From Kaggle user robga: https://www.kaggle.com/robga/simulations-episode-scraper-match-downloader

This notebook downloads episodes using Kaggle's GetEpisodeReplay API and the [Meta Kaggle](https://www.kaggle.com/kaggle/meta-kaggle) dataset.

Meta Kaggle is refreshed daily, and sometimes fails a daily refresh. That's OK, Goose keeps well for 24hr.

Why download replays?
- Train your ML/RL model
- Inspect the performance of yours and others agents
- To add to your ever growing json collection 

Only one scraping strategy is implemented: For each top scoring submission, download all missing matches, move on to next submission.

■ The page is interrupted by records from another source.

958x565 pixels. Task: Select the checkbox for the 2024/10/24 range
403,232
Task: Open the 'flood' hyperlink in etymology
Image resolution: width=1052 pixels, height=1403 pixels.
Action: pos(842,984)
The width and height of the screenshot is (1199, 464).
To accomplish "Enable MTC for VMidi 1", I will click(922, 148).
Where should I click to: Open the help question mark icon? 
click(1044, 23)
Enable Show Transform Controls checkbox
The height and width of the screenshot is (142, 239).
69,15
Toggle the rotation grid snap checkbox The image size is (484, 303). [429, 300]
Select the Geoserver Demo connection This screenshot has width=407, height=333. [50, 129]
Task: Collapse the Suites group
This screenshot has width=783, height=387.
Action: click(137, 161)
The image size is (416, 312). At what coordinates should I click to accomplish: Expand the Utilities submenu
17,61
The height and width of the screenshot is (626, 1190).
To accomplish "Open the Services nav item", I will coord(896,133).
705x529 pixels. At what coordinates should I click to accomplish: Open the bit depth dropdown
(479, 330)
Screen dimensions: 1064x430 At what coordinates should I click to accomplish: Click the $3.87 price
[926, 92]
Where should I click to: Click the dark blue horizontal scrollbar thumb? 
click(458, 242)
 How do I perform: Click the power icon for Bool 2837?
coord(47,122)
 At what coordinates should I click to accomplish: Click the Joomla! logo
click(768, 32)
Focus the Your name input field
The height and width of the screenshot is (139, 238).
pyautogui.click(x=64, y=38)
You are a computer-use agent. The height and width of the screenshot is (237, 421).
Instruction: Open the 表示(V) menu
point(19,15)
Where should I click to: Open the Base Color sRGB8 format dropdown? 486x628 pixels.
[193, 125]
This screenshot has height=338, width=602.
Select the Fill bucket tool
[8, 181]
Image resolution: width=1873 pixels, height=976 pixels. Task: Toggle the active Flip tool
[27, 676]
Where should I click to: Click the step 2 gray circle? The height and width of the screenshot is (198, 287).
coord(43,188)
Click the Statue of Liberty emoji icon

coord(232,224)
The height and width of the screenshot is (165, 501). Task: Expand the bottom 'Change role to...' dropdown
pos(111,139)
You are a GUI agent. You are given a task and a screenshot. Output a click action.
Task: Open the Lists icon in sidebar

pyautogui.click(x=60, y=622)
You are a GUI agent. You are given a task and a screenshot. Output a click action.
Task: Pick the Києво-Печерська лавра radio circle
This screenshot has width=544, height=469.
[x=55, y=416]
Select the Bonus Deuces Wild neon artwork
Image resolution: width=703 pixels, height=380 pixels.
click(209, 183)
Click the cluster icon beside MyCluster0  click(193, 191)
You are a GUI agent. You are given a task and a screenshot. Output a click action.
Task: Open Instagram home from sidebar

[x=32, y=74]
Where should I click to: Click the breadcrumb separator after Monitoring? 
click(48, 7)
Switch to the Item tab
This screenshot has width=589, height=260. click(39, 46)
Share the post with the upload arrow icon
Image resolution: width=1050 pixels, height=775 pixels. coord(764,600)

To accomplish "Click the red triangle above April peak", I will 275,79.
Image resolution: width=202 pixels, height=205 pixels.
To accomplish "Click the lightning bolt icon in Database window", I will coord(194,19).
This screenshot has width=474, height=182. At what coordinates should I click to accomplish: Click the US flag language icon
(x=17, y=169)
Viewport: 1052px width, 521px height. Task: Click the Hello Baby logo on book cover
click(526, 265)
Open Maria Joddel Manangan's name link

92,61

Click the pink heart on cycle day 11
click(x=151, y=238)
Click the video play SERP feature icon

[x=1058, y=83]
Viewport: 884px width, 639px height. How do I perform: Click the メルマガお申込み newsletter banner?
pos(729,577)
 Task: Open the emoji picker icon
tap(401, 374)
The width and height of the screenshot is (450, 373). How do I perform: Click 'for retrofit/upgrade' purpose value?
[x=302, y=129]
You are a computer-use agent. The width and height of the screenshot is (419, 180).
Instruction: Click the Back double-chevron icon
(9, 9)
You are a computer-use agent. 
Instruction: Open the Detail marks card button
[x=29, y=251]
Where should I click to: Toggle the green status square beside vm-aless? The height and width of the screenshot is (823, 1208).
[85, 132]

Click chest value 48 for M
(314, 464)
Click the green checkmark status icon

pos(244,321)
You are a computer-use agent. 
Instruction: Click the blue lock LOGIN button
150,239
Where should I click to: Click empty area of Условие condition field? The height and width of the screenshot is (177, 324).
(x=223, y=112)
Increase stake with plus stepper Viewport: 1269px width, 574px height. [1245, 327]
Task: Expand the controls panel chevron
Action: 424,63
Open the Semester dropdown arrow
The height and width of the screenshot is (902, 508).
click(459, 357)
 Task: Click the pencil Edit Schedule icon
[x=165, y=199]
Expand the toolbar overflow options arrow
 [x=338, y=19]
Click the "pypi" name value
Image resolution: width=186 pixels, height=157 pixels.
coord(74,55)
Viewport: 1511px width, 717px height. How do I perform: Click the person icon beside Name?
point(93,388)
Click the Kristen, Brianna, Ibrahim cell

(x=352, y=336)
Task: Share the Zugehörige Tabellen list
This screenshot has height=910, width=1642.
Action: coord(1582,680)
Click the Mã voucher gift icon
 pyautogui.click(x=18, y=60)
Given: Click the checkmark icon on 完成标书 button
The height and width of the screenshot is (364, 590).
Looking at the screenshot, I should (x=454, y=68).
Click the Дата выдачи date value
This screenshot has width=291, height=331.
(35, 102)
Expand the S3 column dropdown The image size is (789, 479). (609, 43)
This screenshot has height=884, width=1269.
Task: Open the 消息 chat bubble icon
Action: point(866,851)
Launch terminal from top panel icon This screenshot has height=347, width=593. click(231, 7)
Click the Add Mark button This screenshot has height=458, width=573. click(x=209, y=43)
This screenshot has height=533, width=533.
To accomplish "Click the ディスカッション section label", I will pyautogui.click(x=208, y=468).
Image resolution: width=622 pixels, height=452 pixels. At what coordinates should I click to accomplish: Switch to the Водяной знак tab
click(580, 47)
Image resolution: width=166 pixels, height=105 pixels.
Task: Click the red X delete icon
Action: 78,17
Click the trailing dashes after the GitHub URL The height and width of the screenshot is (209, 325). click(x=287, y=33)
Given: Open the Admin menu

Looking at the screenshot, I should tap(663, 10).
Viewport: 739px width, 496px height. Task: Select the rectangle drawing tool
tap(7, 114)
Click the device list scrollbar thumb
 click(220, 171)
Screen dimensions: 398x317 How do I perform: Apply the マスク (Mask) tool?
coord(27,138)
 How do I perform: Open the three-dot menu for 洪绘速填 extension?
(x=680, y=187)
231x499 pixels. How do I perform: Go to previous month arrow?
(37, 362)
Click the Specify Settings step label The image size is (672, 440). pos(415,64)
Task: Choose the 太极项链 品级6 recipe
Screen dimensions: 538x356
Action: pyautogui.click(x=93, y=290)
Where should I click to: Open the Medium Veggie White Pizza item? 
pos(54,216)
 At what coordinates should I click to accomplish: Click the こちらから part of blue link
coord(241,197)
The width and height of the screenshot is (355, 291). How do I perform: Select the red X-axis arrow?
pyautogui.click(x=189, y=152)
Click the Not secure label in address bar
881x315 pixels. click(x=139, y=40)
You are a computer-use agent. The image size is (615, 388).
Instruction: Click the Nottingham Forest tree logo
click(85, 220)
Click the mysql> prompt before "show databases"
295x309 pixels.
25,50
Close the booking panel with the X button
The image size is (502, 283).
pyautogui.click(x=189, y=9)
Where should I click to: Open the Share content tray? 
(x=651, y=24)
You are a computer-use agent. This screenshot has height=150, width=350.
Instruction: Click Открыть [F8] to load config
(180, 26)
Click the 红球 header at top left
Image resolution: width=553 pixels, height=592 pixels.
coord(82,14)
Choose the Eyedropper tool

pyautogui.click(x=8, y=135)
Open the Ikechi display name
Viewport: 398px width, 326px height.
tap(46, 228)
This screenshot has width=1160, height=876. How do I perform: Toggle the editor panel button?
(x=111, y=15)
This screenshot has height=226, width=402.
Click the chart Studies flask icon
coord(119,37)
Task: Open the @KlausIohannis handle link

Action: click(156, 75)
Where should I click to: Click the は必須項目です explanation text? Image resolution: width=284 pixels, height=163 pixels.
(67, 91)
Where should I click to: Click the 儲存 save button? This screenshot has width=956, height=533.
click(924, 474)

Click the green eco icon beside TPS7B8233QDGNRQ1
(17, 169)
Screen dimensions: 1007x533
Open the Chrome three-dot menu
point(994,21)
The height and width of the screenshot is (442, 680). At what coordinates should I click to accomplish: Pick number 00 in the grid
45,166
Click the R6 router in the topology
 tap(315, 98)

Other scraping strategies can be implemented, but not here. Like download max X matches per submission or per team per day, or ignore certain teams or ignore where some scores < X, or only download some teams.

Please let me know of any bugs. It's new, and my goose may be cooked.

Todo:
- Add teamid's once meta kaggle add them (a few days away)

In [1]:
import pandas as pd
import numpy as np
import os
import requests
import json
import datetime
import time
import glob
import collections

global num_api_calls_today
num_api_calls_today = 0

In [2]:
## You should configure these to your needs. Choose one of ...
# 'hungry-geese', 'rock-paper-scissors', santa-2020', 'halite', 'google-football'
COMP = 'hungry-geese'
MAX_CALLS_PER_DAY = 3400
LOWEST_SCORE_THRESH = 1050

In [3]:
META = "episode_scraping/metadata/"
MATCH_DIR = 'episode_scraping/episodes/'
INFO_DIR = 'episode_scraping/infos/'
base_url = "https://www.kaggle.com/requests/EpisodeService/"
get_url = base_url + "GetEpisodeReplay"
BUFFER = 1
COMPETITIONS = {
    'hungry-geese': 25401,
    'rock-paper-scissors': 22838,
    'santa-2020': 24539,
    'halite': 18011,
    'google-football': 21723
}

In [4]:
# Load Episodes
episodes_df = pd.read_csv(META + "Episodes.csv")

# Load EpisodeAgents
epagents_df = pd.read_csv(META + "EpisodeAgents.csv")

print(f'Episodes.csv: {len(episodes_df)} rows before filtering.')
print(f'EpisodeAgents.csv: {len(epagents_df)} rows before filtering.')

episodes_df = episodes_df[episodes_df.CompetitionId == COMPETITIONS[COMP]] 
epagents_df = epagents_df[epagents_df.EpisodeId.isin(episodes_df.Id)]

print(f'Episodes.csv: {len(episodes_df)} rows after filtering for {COMP}.')
print(f'EpisodeAgents.csv: {len(epagents_df)} rows after filtering for {COMP}.')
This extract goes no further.